Reviews list for Abbey, The - Word of Sin (2023)
The Abbey are a Finnish five-piece who play doomy gothic metal with some progressive tendencies. Probably the most well-known member is female vocalist Natalie Koskinen who is, of course, vocalist with funeral doom merchants Shape of Despair. The Abbey employ dual male/female vocals, but shy away from the "beauty and the beast" style of male growls and ethereal female wails, focussing on a harmonised and layered clean delivery. Formed in 2021, Word of Sin is the band's debut full-length release.
At their doomiest a comparison with Draconian Times-era Paradise Lost is justified, but that isn't the only card they play. They throw in a couple of quicker tracks, A Thousand Dead Witches and Temple of Pain, that have galloping, heavy metal-style riffs that energise the album and contrast quite nicely with the slower, more laconic material. In truth, though, for me there isn't enough weight to the majority of the album and it sits quite firmly on the lighter side of the gothic doom fence, concentrating on producing beautiful melodies rather than playing to the melancholy, sorrowful nature that the best of the genre has to offer. Admittedly, what they do, they do very well and Word of Sin has some very nice melodies indeed which may stay with you well after the album has finished playing.
The album ends with the Lovecraftian-themed two-parter of Old Ones Prequel and the almost thirteen minutes of Old Ones itself and sees The Abbey indulge a more progressive side of their sound. Old Ones Prequel is an acoustic guitar and male-voiced piece with singer Jesse Heikkinen sounding very much like Wayne Hussey of UK gothic rockers The Mission and serves as an intro to the album's main event. Old Ones proper begins with an ominous doomy atmosphere that possesses one of the albums most memorable melodies combined with some very nice, soaring lead work. Around mid-point the melody fades and we are treated to an organ-led instrumental passage that evokes a high-ceilinged and expansive volume of space set aside for the worship of the unseen Old Ones, eventually giving way to a ponderous riff, more soaring lead work and a harmonised choral vocal that combine as one to a rather satisfying crescendo. This closing two-parter is by far my highlight of the album and the band's unleashing of this more progressive side is a path I hope they continue down with further releases.

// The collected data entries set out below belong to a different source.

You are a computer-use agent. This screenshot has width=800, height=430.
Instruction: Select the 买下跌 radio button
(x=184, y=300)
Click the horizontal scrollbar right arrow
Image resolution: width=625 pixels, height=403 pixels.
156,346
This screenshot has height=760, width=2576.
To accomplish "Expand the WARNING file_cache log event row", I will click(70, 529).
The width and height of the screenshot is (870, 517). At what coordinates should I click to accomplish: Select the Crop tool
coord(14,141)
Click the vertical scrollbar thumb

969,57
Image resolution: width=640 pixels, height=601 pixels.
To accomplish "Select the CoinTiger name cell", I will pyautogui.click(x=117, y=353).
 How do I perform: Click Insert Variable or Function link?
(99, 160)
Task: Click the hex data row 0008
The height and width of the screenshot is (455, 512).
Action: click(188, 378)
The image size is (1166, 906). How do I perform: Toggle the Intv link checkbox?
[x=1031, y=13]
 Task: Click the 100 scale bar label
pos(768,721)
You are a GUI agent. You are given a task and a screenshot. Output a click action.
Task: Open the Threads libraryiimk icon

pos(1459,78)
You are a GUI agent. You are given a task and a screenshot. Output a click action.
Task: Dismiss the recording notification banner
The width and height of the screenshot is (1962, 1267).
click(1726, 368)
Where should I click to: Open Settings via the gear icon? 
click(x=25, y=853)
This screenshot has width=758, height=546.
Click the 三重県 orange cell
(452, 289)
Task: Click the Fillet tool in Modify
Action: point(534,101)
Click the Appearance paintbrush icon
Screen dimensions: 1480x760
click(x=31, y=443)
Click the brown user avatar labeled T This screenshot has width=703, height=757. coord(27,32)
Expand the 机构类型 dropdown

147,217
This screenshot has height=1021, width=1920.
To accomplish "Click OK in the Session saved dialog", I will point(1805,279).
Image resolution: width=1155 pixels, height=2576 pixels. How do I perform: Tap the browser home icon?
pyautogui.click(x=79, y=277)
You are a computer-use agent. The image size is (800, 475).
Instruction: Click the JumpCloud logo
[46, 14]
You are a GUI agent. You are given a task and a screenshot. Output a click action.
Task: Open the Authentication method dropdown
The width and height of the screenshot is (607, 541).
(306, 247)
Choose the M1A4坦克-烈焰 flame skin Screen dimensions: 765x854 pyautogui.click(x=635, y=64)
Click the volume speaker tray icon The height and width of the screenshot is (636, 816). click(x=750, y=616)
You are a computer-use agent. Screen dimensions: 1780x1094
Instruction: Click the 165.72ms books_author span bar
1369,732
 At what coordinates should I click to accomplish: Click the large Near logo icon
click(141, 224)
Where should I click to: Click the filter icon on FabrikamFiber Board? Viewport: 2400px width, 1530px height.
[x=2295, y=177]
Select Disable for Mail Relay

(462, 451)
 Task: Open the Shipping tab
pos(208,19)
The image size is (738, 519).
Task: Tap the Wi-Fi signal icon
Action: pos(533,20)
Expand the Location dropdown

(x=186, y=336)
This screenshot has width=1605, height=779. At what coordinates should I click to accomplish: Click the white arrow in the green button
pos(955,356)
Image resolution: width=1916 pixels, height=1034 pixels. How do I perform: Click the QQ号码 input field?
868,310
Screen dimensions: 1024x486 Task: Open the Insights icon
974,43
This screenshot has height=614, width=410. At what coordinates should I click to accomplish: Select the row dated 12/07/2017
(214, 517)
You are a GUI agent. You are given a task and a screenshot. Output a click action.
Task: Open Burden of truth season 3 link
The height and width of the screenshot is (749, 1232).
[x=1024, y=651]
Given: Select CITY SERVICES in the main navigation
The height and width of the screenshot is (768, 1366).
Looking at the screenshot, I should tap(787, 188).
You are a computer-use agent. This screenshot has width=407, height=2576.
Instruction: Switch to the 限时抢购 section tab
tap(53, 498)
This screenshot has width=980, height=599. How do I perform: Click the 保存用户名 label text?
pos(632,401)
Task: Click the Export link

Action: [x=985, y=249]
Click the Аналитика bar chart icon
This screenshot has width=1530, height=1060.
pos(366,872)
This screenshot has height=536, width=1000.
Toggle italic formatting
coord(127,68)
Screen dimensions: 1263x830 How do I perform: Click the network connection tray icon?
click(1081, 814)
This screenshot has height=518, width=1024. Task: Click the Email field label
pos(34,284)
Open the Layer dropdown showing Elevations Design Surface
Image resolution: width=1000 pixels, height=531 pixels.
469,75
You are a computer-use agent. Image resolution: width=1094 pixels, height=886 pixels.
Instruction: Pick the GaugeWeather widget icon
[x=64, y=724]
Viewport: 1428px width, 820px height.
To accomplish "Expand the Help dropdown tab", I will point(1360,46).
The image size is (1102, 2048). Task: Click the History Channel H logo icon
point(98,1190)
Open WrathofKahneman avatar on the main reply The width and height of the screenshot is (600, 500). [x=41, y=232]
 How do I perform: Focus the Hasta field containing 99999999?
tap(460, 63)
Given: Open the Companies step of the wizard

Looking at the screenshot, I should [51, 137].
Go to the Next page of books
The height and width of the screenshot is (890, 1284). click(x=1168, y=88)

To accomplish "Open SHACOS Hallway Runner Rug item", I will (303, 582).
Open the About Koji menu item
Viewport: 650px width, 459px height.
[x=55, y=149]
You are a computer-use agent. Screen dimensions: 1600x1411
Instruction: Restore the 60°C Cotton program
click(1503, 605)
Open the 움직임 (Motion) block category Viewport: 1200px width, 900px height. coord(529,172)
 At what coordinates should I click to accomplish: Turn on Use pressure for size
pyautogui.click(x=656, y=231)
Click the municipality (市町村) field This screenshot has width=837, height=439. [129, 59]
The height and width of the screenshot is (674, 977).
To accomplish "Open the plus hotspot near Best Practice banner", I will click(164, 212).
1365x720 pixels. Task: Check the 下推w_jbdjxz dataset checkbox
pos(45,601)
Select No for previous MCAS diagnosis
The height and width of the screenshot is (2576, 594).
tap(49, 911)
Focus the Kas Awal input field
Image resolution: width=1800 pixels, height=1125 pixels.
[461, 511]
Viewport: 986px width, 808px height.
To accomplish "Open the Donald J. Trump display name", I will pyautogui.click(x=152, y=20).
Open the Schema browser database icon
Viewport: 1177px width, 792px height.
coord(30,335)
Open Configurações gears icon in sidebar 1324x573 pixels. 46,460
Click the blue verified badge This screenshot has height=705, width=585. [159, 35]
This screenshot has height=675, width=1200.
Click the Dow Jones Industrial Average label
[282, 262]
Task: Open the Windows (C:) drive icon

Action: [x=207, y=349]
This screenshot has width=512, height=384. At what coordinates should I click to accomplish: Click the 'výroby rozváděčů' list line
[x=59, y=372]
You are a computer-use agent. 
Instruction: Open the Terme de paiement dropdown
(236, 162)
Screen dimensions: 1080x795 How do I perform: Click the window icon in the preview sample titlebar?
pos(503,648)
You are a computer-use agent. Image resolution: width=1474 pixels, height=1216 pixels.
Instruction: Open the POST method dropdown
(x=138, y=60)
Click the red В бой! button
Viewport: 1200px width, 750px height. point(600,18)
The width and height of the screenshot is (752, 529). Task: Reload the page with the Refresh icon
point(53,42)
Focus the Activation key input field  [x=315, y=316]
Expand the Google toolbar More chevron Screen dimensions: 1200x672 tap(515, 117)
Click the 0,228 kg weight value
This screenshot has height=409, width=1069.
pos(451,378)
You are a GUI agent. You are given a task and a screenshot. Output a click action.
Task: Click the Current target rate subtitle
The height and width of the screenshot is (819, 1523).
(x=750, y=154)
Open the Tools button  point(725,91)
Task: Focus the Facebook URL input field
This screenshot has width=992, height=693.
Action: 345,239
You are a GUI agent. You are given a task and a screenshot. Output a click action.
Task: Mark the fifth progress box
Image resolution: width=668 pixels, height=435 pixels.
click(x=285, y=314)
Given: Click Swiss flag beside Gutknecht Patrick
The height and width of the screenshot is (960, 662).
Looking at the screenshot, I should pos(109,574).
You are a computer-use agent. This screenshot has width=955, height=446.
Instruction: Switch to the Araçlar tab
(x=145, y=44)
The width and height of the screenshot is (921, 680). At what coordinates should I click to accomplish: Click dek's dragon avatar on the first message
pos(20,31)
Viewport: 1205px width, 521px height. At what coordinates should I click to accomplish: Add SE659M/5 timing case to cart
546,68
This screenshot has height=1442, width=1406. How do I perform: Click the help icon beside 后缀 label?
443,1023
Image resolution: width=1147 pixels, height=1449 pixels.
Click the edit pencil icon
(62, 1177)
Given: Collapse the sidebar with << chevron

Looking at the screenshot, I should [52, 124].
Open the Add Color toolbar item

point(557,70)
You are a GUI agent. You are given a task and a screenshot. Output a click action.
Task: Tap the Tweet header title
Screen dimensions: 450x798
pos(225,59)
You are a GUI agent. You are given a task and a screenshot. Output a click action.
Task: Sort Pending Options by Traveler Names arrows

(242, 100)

The production on Word of Sin is decent, but again emphasises the lighter over the darker and heavier. The vocals and guitar leads are given particular prominence with the riffs lacking the density that I prefer in any doom-related enterprise and with the rhythm section taking a back seat for the most part. The production, however, does perfectly suit the Old Ones and it's more progressive tendencies and serves to emphasise just how superior this closing section of the album is.